Odpowie za spowodowanie śmiertelnego wypadku
Kierująca samochodem kobieta usłyszała zarzut z artykułu 177 par. 2 Kodeksu karnego, który dotyczy spowodowania wypadku ze skutkiem śmiertelnym.
1. Kto, naruszając, chociażby nieumyślnie, zasady bezpieczeństwa w ruchu lądowym, wodnym lub powietrznym, powoduje nieumyślnie wypadek, w którym inna osoba odniosła obrażenia ciała określone w art. 157 § 1, podlega karze pozbawienia wolności do lat 3. 2. Jeżeli następstwem wypadku jest śmierć innej osoby albo ciężki uszczerbek na jej zdrowiu, sprawca podlega karze pozbawienia wolności od 6 miesięcy do lat 8.
Wobec 78-letniej kobiety zastosowany został dozór policyjny i zakaz opuszczania kraju. Zostało jej też zatrzymane prawo jazdy.
Po tragicznym wypadku są zmiany
Kilka dni po tragicznym wypadku Joanna Chrobak-Augustyn, która mieszka w Humniskach kilkadziesiąt metrów od miejsca, w którym doszło do tragedii, w imieniu mieszkańców złożyła w Starostwie Powiatowym w Brzozowie petycję z apelem o montaż progu zwalniającego oraz budowę chodnika. Chodzi o odcinek o długości niespełna kilometra. Bezpośrednio przy drodze, po obu jej stronach, stoi kilkanaście domów. Mieszkańcy chcą, aby chodnik powstał chociaż po jednej stronie ulicy.
Kobieta w rozmowie z tvn24.pl relacjonowała, że samochody jeżdżą przez wioskę zbyt szybko, a z powodu braku chodnika i pobocza mieszkańcy nie czują się bezpiecznie.
16 listopada starosta brzozowski Zdzisław Szmyd w odpowiedzi na petycję złożoną w imieniu mieszkańców przez Joannę Chrobak-Augustyn poinformował, że newralgiczny odcinek drogi do końca listopada zostanie zabezpieczony poprzez wprowadzenie ograniczenia prędkości do 30 kilometrów na godzinę oraz montaż progu zwalniającego.

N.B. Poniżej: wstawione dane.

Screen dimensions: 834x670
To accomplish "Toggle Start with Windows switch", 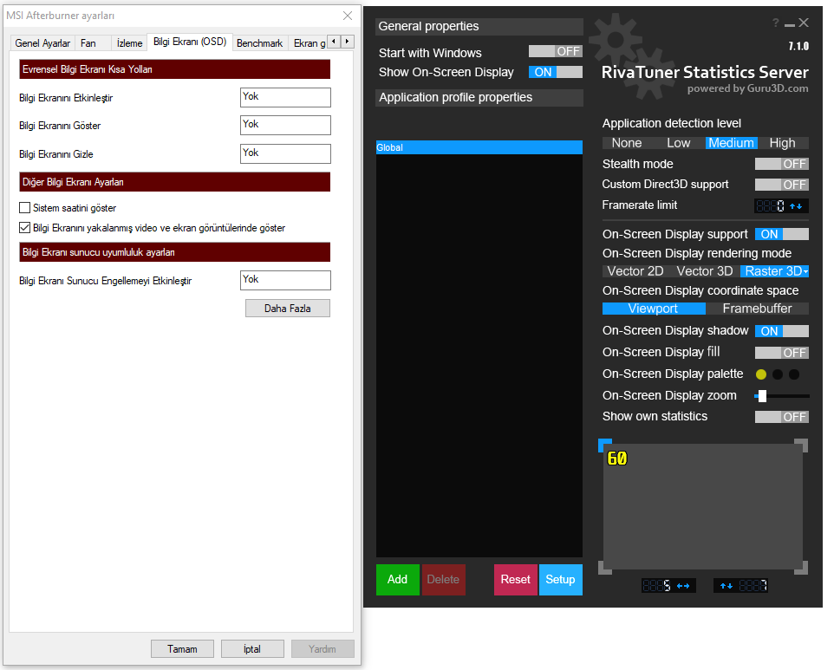I will click(x=556, y=52).
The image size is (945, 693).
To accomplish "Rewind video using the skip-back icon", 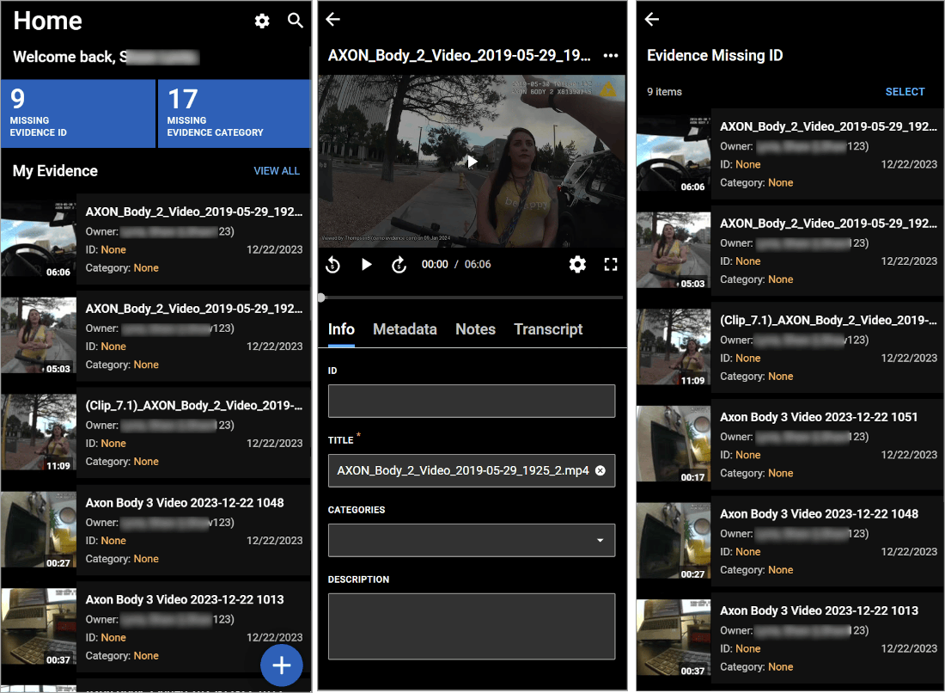I will pyautogui.click(x=333, y=265).
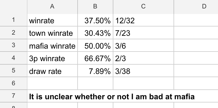This screenshot has width=218, height=108.
Task: Select the 7/23 cell
Action: click(x=143, y=33)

Zabezpieczenia zostały zamontowane na początku grudnia.
Starosta zapowiedział też, że przy drodze, gdzie doszło do wypadku - na odcinku od mostu przy kościele parafialnym do końca zabudowań w kierunku skrzyżowania z drogą powiatową Humniska-Strachocina - powstanie chodnik. Do inwestycji dołoży się Urząd Miasta w Brzozowie.
Przekazał też, że powiat zabezpieczył w budżecie na 2024 rok pieniądze na opracowanie dokumentacji budowlanej chodnika.